11 Jun
16 questions for church leaders
Disclaimer: I completely ripped these questions off from Seth Godin’s post earlier this week, “16 Questions for free agents” but with good intentions. Many leaders I talk to lack clarity in their role. Let’s face it: the job of the pastor and staff member today looks very different than what it did just five years ago. It’s time to revisit the tough questions and begin to rethink how we approach our leadership roles in local church ministry.
- Who are you trying to please?
- Are you trying to make a living, make a difference, or leave a legacy?
- How will the world be different when you’ve completed your time in professional church leadership?

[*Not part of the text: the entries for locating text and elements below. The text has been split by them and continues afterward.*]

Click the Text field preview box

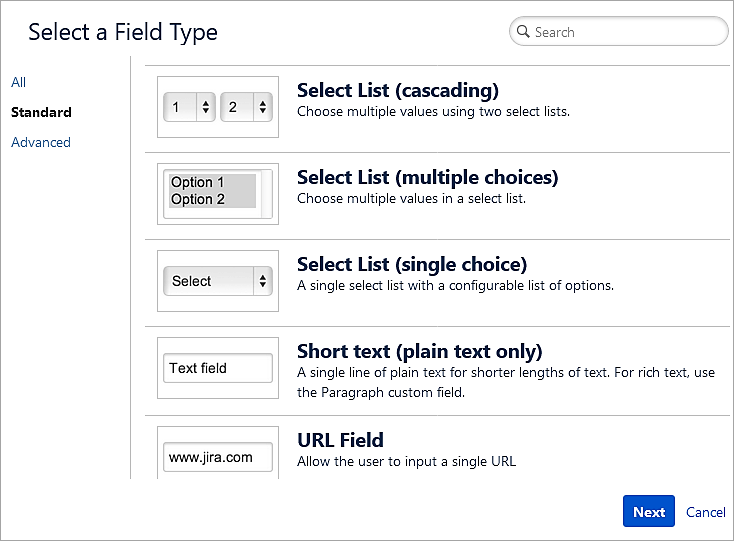pyautogui.click(x=218, y=368)
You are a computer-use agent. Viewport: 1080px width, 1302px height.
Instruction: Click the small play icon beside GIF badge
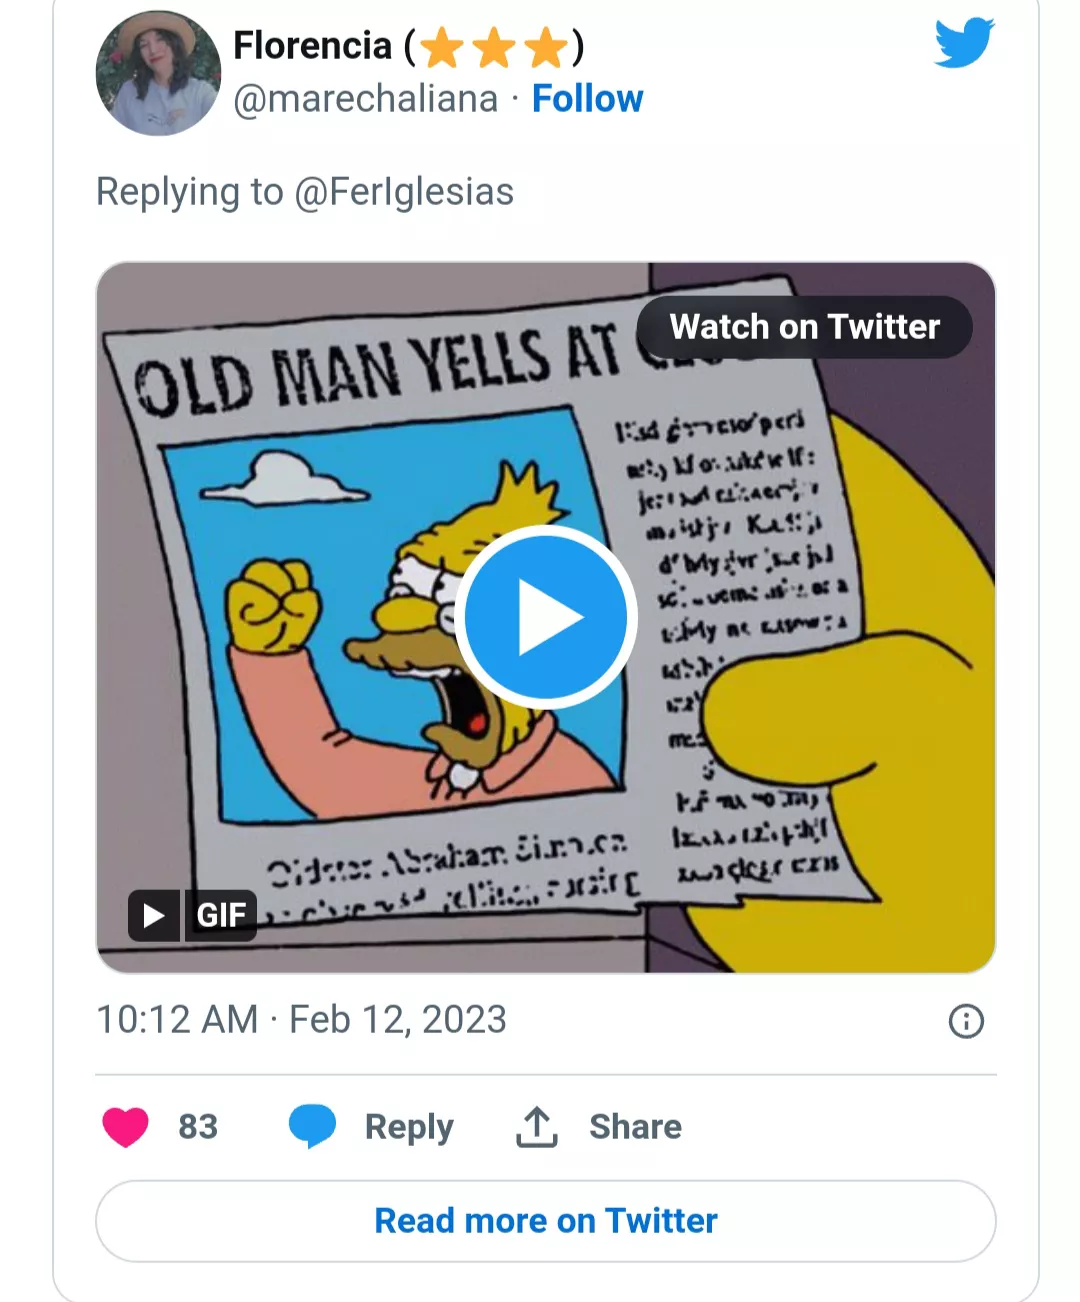pos(154,915)
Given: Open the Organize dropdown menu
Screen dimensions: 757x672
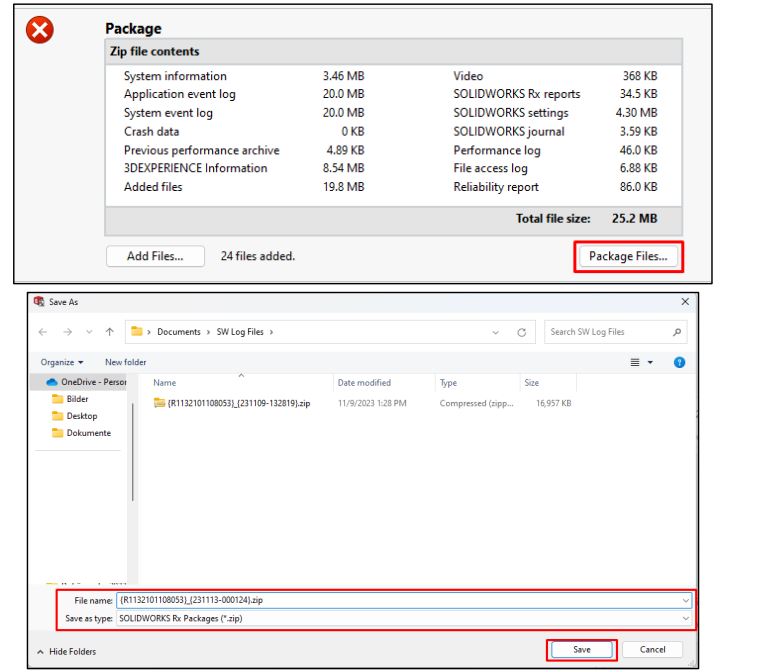Looking at the screenshot, I should coord(62,362).
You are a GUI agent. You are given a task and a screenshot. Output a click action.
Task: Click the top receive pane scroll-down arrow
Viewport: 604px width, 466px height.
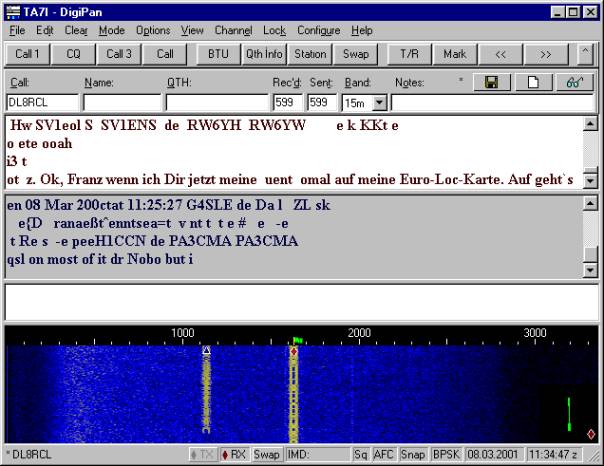point(590,181)
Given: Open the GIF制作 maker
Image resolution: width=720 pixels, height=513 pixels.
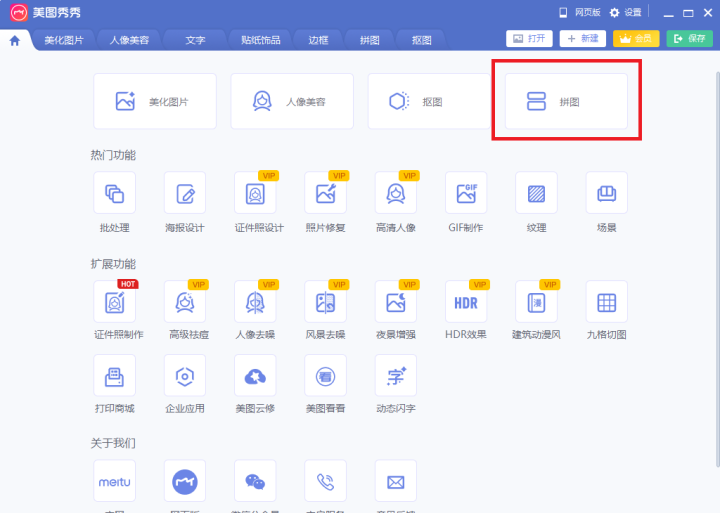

- Is it more important to add new members or to increase your interactions with existing ones?
- Do you want a staff or a team?
- Would you rather have an open-ended program that’s never done, or programs that solve or address and immediate community need and comes with a natural end points?

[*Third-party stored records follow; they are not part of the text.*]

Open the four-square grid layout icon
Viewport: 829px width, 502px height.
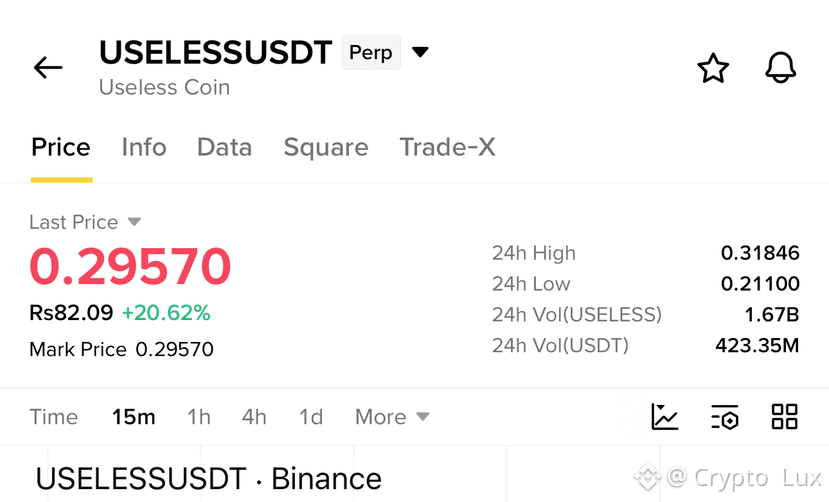coord(785,416)
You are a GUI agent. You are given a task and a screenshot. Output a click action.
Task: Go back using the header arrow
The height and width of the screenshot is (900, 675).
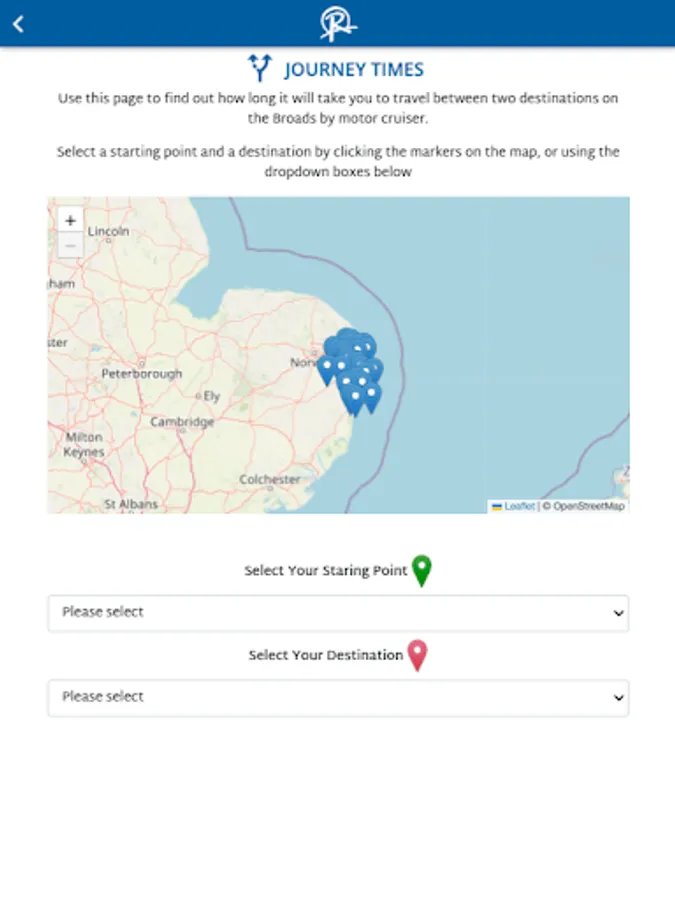18,24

- Are you prepared to actively represent your church, or are you expecting that people will just walk in the door of your church and beg to become a member?

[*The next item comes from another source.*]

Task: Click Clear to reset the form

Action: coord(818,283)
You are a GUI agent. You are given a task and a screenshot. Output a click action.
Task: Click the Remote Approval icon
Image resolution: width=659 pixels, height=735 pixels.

- Which: to invent a new way of providing pastoral leadership or to be just like Bob/Sue, but better?
- If you take money for your position, are you prepared to perform (get measurable results) at the level at which your are being compensated?
- Are you done personally growing, or are you committed to things that will force you to change and develop yourself?
- Choose: teach and lead and challenge your members, or do what they ask…
- How long can you wait before it feels as though you’re succeeding?
- Is perfect important?
- Do you want your members to know each other (a tribe) or is it better they be anonymous and separate?
- How close to failure, wipe out and humiliation are you willing to fly? (And while we’re on the topic, how open to criticism are you willing to be?)
- What does busy look like?
Not that you didn’t already have enough on the agenda for the next staff meeting or staff retreat, but I’d highly recommend asking and answer these questions individually and as a staff. It will change you, your staff, and your church.









Nice one Ben,
I regularly read Seth’s blog and I like the way you’ve adapted it to church leadership.
I’m about to join the staff at my local Church and these questions certainly help me get some clarity in my thinking.
God bless,
Darren
Thanks, Darren. Good luck in your next steps of ministry. Sounds like God is expanding your Kingdom impact. Exciting!